There is more to systems of Artificial Life. Random mutations and rearrangements of the “rules” are planned for. This simulates DNA changes in genes, allowing for “evolution.” Part of a “rule” of one “organism” can join with a portion of a “rule” from a second “organism” forming a third “organism.” This simulates sexual reproduction. An “organism” can be “rewarded” by being allowed more “offspring” if it “responds well” to its “environment,” just as an animal in a desert that can tolerate dry heat will produce more progeny than an animal that cannot. “Diseased organisms” can “heal” themselves. “Parasites” develop (one blip without enough “rules” to “survive” uses the “rules” of another blip to get by). “Organisms” change as they evolve. They “learn” (to follow a particular path in a grid on a computer screen, for example). Some changed “organisms” become extinct rapidly. Others flourish until their “environment” changes and then perish. “Populations” rise and fall.
You will notice that no mention is made in this account of particular materials out of which “life” must be made. These scientists are not talking about life as we know it on earth, but “life” as it might be constructed anywhere. “Life” to them is not skin and bones, but processes that a variety of materials might engage in. When I realized this, I began to feel that I was not learning so much about biology as I was glimpsing into the workings of God’s mind.

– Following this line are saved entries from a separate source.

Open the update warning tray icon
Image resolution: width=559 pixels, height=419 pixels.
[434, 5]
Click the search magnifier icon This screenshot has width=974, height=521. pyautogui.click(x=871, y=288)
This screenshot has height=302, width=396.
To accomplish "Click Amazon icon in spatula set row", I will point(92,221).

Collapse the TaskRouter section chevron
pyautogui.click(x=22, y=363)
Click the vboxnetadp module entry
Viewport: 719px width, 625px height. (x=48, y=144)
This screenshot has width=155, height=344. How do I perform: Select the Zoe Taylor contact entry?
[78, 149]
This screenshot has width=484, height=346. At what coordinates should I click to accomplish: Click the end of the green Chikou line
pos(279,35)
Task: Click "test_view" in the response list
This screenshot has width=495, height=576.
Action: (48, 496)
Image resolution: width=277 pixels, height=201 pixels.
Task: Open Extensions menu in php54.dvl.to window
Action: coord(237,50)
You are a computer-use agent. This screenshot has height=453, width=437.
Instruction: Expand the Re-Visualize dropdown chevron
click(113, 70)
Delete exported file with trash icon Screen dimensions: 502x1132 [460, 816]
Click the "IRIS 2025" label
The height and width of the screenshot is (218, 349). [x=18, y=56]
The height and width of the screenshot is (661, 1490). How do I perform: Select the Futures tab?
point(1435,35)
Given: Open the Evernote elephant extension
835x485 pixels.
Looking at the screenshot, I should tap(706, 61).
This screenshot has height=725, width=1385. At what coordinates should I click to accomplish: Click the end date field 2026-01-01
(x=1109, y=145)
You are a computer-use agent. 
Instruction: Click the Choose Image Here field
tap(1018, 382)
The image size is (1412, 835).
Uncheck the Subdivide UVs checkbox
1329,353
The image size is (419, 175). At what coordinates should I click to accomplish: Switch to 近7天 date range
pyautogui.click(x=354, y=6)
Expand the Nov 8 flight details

This book is understandable by anyone with a general education. Levy’s prose is clear and elegant. The minds of the scientists he describes are divergent and demand contemplation. The picture of how science actually operates is grimy and thrilling. And the subject is serious. Artificial Life is to biology what the Big Bang theory is to astrophysics. If the science continues as it has begun, its promise for good and harm to mankind will be greater than that of atomic fission and fusion. There are urgent ethical problems in this discipline that need to be addressed.
There are special reasons why Levy’s book should be read by religious traditionalists. This new science will, no doubt, be cited as “proof” for the nonexistence of God. It is nothing of the kind. But if those who will make this argument set the agenda for the discussion of Artificial Life, I am afraid of a reaction akin to that to the thought of Galileo, Newton, and Darwin, in which science was held to conflict with religion. This would be unfortunate.
This book describes for the lay reader a topic so fascinating that even a moderate antipathy to reading about science can be overcome. The work reported on, and the book itself, are beautiful, powerful, and profound. The work deserves the highest prize in science — and the book the highest prize in literature.